Yes our social worker suggests Respite however my mother was in hospital for a week a year ago and caused bedlam for the staff for some reason seems to need me and me alone to be anyway content. So I fear what respite would do to her without me there to remind her who and where she is.

Thank u for your reply and concern.

I know how you feel on that on Peter. OH gets upset when she is in hospital and I am not around to help with meals, etc. Luckily I can leave her for an hour or two, though no longer, to get some air. But, if that is not an option I think you need to consider taking the advice offered to leave your mother in respite in a specialist home, as when you are stressed you will make her more stressed too.

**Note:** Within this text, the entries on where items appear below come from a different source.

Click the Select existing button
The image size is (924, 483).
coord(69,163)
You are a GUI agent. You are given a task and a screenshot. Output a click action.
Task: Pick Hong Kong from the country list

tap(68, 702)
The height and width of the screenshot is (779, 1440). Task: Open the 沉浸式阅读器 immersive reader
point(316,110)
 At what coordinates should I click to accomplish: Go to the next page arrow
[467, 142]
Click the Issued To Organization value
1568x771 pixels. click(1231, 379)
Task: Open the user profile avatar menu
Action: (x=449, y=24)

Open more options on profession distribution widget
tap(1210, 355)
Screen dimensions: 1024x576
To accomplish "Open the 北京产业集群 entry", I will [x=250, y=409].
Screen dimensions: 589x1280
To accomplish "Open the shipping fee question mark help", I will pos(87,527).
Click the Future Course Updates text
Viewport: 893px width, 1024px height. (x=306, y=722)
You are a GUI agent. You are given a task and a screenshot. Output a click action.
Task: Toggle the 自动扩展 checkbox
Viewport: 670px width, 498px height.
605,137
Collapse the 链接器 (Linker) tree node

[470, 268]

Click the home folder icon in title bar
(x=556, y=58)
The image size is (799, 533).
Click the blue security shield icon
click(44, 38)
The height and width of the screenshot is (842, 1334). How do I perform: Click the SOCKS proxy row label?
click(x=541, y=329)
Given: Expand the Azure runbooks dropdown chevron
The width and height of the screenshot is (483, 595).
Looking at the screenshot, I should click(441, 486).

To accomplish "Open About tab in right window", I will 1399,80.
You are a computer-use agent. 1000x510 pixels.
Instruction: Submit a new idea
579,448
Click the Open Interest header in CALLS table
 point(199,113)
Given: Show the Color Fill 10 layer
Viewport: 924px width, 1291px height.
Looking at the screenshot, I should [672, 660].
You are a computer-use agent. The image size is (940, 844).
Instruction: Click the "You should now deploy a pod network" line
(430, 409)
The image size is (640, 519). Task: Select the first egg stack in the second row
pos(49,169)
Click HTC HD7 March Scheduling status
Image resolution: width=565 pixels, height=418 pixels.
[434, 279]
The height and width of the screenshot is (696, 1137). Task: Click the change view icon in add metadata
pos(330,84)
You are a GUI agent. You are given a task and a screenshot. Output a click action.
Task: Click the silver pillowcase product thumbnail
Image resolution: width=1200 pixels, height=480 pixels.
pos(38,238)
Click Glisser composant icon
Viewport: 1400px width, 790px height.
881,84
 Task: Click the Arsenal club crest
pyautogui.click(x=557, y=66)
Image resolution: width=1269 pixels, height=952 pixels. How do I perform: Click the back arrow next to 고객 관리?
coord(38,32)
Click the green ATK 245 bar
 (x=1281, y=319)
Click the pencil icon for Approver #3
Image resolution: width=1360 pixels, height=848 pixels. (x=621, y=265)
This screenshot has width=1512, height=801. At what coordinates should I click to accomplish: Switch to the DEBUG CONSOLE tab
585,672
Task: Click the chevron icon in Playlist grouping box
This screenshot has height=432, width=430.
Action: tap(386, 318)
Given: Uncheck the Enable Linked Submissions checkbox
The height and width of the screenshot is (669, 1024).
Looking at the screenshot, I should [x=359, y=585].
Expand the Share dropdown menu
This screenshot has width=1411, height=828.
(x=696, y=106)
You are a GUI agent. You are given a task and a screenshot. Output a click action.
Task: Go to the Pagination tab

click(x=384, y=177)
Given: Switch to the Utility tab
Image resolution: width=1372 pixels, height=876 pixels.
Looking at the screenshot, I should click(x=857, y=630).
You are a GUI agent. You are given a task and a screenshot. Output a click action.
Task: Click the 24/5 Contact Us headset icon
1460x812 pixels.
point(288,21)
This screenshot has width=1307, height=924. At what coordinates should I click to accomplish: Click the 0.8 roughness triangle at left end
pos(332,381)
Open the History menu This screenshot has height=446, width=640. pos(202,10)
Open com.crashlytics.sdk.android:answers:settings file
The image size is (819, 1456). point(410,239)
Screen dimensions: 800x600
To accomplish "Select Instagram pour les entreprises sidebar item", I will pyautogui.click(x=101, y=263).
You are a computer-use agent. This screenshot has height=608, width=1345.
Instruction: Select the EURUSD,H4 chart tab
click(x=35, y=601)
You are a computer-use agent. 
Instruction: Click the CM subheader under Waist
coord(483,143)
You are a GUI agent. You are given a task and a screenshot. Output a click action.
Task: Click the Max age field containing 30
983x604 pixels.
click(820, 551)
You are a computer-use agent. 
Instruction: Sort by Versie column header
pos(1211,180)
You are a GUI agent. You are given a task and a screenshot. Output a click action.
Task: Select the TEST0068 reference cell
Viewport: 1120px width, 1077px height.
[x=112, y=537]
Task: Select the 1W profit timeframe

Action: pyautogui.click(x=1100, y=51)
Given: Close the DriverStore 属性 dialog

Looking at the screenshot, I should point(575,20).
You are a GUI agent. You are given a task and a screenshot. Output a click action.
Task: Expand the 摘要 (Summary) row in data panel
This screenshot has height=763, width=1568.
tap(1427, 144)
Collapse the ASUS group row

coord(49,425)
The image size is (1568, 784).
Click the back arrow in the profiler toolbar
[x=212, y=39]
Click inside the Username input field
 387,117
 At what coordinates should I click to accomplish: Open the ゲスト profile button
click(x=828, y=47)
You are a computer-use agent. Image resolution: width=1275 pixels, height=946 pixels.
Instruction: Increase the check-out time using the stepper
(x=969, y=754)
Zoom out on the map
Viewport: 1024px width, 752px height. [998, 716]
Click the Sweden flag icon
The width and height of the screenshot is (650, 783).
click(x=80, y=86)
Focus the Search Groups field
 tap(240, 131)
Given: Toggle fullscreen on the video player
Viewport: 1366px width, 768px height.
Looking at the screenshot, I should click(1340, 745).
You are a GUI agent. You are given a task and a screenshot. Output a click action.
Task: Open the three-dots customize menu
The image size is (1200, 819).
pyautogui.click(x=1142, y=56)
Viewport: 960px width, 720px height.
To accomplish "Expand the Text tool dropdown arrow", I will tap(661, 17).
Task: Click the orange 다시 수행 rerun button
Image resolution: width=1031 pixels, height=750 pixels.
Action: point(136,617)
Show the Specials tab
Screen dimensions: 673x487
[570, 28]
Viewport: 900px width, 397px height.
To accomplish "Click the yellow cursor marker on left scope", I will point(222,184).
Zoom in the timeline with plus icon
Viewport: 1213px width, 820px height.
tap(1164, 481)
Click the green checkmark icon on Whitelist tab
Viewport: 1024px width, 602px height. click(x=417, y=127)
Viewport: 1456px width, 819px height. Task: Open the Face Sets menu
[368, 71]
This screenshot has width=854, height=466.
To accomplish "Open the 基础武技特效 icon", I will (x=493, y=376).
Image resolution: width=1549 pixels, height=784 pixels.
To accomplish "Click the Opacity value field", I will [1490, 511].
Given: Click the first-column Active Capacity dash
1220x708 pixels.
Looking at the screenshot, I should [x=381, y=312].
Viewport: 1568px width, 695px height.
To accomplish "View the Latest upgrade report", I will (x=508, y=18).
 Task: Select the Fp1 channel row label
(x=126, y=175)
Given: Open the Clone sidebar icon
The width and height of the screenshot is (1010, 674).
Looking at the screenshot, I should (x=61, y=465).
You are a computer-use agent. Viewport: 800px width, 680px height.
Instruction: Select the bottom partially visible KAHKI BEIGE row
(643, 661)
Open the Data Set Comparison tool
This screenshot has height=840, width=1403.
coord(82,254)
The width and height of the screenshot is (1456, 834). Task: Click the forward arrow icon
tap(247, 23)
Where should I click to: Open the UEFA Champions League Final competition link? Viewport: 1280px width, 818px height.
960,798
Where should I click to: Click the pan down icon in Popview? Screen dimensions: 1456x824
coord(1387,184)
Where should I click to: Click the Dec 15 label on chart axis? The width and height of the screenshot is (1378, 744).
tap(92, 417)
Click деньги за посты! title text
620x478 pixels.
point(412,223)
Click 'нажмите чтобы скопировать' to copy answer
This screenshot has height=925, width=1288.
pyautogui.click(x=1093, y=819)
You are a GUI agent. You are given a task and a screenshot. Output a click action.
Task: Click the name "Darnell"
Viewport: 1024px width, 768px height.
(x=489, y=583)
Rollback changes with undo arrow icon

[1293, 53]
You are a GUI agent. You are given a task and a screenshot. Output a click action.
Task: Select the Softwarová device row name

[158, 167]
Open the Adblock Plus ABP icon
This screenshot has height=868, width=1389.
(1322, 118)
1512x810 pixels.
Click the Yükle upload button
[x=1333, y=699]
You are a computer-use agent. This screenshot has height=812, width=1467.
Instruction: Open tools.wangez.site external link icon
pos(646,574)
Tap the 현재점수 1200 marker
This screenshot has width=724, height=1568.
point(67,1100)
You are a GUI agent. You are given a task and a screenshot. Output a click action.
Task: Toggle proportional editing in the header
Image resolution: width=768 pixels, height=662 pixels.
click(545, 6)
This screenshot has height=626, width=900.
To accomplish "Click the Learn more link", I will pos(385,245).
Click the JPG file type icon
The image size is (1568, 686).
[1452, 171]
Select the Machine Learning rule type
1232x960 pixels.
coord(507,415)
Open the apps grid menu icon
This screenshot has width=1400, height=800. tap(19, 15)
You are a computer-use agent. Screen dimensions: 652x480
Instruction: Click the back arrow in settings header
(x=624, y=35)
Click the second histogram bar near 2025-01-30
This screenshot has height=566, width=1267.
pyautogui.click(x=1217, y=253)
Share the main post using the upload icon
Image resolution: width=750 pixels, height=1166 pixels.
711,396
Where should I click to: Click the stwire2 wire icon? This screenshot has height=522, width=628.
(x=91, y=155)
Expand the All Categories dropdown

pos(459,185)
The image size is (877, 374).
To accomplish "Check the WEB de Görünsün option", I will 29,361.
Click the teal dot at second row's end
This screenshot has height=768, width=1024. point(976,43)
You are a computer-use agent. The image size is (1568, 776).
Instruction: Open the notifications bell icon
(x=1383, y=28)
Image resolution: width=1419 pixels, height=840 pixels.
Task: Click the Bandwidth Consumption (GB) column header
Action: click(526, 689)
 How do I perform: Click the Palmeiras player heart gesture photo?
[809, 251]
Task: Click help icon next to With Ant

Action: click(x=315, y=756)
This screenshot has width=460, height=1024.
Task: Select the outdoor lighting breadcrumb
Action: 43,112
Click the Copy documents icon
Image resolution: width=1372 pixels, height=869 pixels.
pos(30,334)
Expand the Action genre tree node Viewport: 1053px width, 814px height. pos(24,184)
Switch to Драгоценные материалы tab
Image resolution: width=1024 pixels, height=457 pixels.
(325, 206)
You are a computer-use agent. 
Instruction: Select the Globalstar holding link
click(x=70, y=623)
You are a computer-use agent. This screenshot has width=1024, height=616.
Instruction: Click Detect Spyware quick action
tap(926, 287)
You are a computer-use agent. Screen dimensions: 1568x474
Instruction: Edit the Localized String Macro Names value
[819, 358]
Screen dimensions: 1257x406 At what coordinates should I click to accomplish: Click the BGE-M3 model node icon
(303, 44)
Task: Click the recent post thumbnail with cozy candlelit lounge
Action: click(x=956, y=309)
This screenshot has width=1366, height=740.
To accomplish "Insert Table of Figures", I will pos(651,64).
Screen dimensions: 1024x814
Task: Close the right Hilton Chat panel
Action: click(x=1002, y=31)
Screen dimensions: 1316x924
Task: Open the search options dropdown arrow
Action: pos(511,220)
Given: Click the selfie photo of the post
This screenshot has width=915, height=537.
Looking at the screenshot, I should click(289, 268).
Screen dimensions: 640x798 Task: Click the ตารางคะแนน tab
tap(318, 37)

Sorry
 

Aisling

Registered User
Dec 5, 2015
1,804
0
Ireland
Medication foR Carer

Has any Carer been recommended any medication in order to continue caring.

Please inform as I'm so tired and worn out.

Hi Peter,

Being exhausted is dreadful. I know all about it. I can only suggest it may be possible for you to get a few hours day care. Talk to the public health nurse and see what he/she suggests. Or do what I did and visit any public care facility in your area and ask questions.

Aisling ( Ireland)
 

PeterMD

Registered User
Jan 1, 2016
23
0
N.IRELAND
thank u

Hi Peter,

Being exhausted is dreadful. I know all about it. I can only suggest it may be possible for you to get a few hours day care. Talk to the public health nurse and see what he/she suggests. Or do what I did and visit any public care facility in your area and ask questions.

Aisling ( Ireland)

Yes will do I seem more settled than I was earlier I didn't think I could make it through today but my 3 little nieces called in for couple of hours today and that changed the whole atmosphere thank God. I hope your well too.